I'm planning to put fishes/plants/driftwood in 5G bucket and replace it with pool filter sand then put them back in the tank.. also, where can I get pool filter sand?? I think there is one store somewhere near me(cloverdale) that has this but I can't remember the nameand location

any suggestion please?


----------



## AKAmikeross (Nov 5, 2012)

There are a few ways you could go about this IMO. If it were me, I would find a container to house my fish temporarily that would allow me to hook up my filter and keep it running while I do a substrate change on my tank. 

Go check out on youtube the bottle method for adding sand to an aquarium. Its a technique that allows you to really clean your sand, with almost no effort, and leaves your water pretty clear within minutes. I have tried it and it works very well. 

I got my PFL from langley by-water pool supply. Its an off white colored sand with uniform #20 grain size sand. It was about 18 per 50lbs I think. Its easy to find PFS in the lower mainland just hard to find exact color and grain size. Its nice sand but I still prefer the look of sugar more white color sand.


----------



## Fish rookie (May 21, 2012)

What kind of sand were you using? Can it keep pH at 7 all the time?


----------



## jhj0112 (Jul 30, 2013)

It was supernatural sand that I got from petsmart.. like I mentioned, I did the test with sand.. I took some sand out of the tank and put it in the container and put peat moss filtered water (PH 6.0).. yeah it would not go over 7.0.. always stay between 6.8-7.0


----------



## AWW (Apr 22, 2010)

Here is what I would do. 

I would take all fish out, and put them in a bucket with a heater.
Stir the gravel throughly and make your tank very murky thus Seeding your filter as much as possible. Drain your tank, and remove gravel (a clean dustpan is the best tool!). Add sand and water, Buffer your water as required, and drip your fish back into the system. Test water three days from now for nitrates. If high, Clean your filter. Keep in mind, Sand will not host much Beneficial bacteria. No matter what you will be loosing lots of potential surface area using sand. Take this into account!


----------



## jhj0112 (Jul 30, 2013)

thanks AWW and mikeross! 

It has to be sand as these are apisto breeding tanks. I'm not buffering this water as apisto requires very low TDS and PH.. 
this is the reason I'm worried about PH crush or mini cycle after substrate change.. 

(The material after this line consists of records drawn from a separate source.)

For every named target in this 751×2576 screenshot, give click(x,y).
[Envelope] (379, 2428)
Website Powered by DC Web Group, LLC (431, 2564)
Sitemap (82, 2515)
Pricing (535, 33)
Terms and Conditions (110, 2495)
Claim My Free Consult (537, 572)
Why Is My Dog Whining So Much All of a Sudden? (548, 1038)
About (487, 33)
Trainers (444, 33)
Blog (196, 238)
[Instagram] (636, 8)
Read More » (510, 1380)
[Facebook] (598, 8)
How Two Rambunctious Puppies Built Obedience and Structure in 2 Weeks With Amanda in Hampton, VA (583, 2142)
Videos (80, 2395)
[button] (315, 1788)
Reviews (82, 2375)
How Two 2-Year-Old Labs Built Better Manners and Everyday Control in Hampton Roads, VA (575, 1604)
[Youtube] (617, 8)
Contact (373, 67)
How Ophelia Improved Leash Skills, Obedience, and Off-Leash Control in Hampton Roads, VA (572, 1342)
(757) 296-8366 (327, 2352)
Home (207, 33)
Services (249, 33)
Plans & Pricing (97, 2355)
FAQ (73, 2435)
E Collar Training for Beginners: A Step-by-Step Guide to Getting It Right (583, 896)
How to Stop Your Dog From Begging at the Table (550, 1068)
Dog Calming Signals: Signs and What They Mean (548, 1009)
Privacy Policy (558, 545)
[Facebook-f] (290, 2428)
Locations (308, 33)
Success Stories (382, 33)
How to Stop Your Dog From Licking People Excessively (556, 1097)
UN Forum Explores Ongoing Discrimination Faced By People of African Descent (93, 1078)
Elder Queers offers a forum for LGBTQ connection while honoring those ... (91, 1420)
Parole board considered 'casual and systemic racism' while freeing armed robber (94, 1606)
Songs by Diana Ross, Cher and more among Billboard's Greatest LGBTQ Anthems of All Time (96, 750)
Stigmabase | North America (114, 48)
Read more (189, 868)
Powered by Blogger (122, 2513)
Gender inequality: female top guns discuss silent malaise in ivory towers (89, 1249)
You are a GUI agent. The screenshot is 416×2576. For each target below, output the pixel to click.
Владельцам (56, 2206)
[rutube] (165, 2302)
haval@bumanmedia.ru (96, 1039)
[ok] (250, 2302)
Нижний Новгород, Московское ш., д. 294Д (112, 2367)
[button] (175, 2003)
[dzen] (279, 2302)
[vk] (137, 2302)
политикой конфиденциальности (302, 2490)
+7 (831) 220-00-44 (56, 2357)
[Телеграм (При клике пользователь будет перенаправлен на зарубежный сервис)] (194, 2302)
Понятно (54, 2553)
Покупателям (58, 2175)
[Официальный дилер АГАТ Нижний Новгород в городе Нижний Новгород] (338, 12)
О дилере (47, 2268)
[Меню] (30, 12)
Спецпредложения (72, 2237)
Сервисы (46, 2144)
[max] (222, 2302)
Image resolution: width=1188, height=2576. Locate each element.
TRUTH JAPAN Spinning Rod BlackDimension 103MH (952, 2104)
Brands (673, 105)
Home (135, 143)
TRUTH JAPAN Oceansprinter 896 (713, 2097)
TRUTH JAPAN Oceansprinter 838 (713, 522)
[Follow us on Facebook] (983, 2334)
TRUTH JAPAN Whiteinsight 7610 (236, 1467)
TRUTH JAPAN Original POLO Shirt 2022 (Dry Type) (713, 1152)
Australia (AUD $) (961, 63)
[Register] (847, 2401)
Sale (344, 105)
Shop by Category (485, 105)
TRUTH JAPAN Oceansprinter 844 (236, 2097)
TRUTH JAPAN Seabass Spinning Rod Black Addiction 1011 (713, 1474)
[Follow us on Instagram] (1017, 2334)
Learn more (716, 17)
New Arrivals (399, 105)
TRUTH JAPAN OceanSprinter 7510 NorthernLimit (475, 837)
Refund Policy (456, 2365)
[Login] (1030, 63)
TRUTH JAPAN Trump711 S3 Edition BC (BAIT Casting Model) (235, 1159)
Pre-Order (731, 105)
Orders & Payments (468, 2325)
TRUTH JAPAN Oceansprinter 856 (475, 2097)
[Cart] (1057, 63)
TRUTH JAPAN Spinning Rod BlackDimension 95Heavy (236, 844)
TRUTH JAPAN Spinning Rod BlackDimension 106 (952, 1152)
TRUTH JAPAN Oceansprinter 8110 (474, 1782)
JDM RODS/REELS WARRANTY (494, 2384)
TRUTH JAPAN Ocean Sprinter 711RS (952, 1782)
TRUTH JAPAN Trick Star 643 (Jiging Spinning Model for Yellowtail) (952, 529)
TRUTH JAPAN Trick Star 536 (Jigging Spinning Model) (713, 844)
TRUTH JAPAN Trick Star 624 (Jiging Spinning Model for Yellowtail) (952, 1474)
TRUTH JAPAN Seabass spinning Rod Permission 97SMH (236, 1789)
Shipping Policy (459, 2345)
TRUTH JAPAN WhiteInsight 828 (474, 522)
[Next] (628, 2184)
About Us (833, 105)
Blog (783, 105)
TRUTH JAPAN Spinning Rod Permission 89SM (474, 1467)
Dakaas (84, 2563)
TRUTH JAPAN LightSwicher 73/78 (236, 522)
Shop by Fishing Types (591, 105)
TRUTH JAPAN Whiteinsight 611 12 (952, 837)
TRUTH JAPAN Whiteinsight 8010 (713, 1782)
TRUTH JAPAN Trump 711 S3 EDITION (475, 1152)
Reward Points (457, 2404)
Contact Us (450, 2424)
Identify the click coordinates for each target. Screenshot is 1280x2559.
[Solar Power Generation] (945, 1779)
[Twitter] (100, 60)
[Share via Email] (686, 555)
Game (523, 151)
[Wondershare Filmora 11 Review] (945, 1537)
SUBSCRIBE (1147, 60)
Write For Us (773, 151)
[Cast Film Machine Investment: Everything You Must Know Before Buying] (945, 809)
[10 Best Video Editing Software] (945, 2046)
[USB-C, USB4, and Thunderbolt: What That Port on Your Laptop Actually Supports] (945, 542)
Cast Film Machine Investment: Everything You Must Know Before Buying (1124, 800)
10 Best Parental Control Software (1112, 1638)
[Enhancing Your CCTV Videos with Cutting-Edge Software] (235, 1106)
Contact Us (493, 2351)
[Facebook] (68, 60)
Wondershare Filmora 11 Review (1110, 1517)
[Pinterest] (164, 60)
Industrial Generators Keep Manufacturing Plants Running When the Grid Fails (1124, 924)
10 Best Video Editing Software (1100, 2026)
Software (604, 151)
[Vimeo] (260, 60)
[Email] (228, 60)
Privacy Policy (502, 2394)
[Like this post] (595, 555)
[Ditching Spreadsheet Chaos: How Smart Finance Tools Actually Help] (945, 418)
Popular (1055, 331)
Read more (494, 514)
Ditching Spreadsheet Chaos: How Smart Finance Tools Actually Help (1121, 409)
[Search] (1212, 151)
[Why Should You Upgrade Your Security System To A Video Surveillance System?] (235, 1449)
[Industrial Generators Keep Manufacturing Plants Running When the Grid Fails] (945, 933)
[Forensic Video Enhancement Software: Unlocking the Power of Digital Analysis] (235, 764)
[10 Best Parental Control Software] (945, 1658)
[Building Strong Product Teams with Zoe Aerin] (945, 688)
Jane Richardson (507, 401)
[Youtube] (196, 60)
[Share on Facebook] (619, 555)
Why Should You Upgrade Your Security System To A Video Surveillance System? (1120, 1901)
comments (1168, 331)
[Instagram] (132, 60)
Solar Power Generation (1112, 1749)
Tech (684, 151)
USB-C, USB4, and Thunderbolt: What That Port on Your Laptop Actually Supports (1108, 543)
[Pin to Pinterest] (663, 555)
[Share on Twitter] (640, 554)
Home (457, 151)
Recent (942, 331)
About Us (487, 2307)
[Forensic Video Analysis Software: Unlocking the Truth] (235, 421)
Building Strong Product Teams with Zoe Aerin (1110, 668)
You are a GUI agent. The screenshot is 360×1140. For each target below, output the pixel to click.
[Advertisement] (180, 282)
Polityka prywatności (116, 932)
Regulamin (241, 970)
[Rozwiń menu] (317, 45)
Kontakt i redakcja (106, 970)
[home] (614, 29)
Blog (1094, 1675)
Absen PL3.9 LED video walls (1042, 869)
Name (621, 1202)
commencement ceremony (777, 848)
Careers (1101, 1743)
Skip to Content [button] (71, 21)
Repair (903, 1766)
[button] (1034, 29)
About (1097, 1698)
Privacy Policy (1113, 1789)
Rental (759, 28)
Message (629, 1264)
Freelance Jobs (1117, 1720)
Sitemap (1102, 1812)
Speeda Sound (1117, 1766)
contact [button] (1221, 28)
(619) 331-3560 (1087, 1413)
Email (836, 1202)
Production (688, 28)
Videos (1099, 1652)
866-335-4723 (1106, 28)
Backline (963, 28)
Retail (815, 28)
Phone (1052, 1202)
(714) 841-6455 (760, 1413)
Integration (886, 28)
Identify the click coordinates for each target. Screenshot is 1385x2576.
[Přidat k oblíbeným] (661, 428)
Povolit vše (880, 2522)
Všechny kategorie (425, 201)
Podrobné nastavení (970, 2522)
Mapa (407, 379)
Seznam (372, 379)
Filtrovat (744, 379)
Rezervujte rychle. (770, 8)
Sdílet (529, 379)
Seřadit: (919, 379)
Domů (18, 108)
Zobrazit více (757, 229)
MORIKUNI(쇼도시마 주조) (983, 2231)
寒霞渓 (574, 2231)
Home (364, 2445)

However, It drove us( I and chantal) nuts as egges are not hatching due to high PH..


----------



## AKAmikeross (Nov 5, 2012)

If your worried about losing some of your beneficial bacteria I would suggest dosing with some seachem stability. Some frown on it but in my experience it works and this situation would be perfect for it. With that said though, I don't think you will have any issues just placing the the fish in a container and doing the change. You are going to lose some BB either way you go but it will be minimal IMO, depending on how fast you work. If you can figure out a way to hook up your filter and heater in your temporary holding container you can take your time and do a good cleaning while the tank is empty.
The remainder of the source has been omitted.